SUPPLIED RECORDS section start

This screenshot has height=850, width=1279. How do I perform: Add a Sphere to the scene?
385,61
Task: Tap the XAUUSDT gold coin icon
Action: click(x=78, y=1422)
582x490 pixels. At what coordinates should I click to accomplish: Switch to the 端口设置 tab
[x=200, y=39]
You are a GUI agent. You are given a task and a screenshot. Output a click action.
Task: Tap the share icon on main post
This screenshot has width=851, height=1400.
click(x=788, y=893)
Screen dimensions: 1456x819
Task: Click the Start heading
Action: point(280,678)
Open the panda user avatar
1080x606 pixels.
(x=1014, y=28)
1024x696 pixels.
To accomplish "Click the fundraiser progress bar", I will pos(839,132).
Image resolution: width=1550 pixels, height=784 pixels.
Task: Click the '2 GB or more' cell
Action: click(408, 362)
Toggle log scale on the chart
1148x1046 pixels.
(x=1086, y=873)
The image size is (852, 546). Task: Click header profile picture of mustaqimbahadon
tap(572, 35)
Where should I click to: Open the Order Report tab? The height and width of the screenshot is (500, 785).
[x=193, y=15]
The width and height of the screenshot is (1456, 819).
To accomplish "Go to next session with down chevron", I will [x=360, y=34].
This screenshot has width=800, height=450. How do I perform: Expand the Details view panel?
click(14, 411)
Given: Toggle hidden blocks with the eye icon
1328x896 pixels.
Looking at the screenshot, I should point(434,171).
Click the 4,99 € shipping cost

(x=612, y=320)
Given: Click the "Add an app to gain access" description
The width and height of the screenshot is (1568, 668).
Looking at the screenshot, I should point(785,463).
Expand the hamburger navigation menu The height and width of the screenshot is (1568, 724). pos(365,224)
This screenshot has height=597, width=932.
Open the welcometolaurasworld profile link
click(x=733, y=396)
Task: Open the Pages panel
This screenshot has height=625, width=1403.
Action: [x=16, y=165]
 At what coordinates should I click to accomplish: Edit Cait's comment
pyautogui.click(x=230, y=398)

SUPPLIED RECORDS section end

## DIRECTIONS
Your task is to collect every line above that contains the word "with".

## WRITTEN RESPONSE
To accomplish "Go to next session with down chevron", I will [x=360, y=34].
Given: Toggle hidden blocks with the eye icon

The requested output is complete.